• _OBJECTIVE_
Rewrite the records from the line with "Click the Select All corner triangle" up to and including the line with "Looking at the screenshot, I should tap(977, 512).", replacing "hamburger" with "navigation" and keeping everything else unchanged.

>>>

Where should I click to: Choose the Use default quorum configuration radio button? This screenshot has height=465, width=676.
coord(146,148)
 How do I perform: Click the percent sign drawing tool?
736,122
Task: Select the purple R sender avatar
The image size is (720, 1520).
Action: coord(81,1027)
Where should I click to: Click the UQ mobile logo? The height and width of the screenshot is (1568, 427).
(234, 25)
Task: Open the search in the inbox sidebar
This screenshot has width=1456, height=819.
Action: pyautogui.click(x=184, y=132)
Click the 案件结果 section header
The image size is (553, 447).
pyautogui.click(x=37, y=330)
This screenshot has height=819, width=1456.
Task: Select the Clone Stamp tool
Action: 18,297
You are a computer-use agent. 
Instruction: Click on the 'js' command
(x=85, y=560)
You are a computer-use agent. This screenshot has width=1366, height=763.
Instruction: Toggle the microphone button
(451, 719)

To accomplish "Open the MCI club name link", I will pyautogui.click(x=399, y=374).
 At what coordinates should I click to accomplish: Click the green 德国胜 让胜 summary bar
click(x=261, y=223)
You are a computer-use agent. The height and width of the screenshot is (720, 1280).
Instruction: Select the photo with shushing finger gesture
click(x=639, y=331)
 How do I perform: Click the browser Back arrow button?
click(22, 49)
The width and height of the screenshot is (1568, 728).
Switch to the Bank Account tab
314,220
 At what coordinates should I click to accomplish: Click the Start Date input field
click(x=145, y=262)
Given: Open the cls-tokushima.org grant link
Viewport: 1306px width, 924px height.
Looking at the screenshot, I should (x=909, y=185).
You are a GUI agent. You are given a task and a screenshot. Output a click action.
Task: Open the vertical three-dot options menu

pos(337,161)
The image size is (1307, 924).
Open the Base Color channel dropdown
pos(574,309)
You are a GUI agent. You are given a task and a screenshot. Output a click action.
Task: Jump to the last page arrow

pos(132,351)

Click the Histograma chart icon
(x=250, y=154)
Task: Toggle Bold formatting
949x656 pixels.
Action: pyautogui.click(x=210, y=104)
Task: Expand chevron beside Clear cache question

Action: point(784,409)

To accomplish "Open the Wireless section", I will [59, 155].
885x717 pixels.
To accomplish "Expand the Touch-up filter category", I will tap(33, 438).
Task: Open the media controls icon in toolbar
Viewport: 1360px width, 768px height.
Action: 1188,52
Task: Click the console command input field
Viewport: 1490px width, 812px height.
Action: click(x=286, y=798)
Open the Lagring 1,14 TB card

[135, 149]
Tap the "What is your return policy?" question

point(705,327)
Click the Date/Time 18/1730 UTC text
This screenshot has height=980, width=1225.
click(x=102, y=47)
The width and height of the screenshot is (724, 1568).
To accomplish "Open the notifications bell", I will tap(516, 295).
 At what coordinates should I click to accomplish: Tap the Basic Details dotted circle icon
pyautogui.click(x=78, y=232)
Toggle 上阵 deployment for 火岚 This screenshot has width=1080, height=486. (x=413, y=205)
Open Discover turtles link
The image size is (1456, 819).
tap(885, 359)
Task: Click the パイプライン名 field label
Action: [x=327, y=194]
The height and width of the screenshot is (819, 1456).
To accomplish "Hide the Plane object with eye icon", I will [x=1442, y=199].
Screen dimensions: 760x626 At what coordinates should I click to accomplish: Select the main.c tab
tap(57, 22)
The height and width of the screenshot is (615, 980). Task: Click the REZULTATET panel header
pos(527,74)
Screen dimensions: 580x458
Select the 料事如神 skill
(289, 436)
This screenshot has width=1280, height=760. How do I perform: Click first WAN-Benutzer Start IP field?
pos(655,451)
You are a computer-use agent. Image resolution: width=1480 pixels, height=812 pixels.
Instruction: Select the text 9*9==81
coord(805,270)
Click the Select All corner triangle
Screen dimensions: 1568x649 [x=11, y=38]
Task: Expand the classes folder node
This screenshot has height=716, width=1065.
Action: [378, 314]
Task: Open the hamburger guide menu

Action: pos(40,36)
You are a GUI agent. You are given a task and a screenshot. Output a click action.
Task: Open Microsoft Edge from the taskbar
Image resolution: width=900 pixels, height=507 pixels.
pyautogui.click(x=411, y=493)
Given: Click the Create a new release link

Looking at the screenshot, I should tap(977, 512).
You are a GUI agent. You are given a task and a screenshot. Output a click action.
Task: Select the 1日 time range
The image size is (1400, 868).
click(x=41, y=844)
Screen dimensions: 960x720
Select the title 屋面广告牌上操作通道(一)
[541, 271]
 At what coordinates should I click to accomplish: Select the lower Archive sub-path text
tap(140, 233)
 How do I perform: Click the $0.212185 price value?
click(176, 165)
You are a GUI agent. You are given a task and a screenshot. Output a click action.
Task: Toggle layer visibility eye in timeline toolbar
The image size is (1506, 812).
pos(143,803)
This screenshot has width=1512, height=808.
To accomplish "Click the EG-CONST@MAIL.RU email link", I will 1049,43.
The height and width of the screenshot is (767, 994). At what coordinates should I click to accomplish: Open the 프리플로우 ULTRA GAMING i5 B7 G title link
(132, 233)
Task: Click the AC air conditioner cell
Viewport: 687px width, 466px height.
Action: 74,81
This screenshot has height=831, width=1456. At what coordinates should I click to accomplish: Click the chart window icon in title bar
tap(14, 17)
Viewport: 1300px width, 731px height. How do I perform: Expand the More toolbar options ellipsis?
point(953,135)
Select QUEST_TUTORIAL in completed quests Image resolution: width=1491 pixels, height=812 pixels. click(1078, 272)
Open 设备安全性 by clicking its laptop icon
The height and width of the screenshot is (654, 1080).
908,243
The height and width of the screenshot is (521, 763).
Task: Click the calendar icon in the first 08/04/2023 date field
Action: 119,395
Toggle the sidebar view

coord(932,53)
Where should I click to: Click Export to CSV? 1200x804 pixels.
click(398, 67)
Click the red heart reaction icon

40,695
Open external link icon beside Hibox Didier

<<<

• _COMPLETE OUTPUT_
Click the Select All corner triangle
Screen dimensions: 1568x649 [x=11, y=38]
Task: Expand the classes folder node
This screenshot has height=716, width=1065.
Action: [378, 314]
Task: Open the navigation guide menu

Action: pos(40,36)
You are a GUI agent. You are given a task and a screenshot. Output a click action.
Task: Open Microsoft Edge from the taskbar
Image resolution: width=900 pixels, height=507 pixels.
pyautogui.click(x=411, y=493)
Given: Click the Create a new release link

Looking at the screenshot, I should tap(977, 512).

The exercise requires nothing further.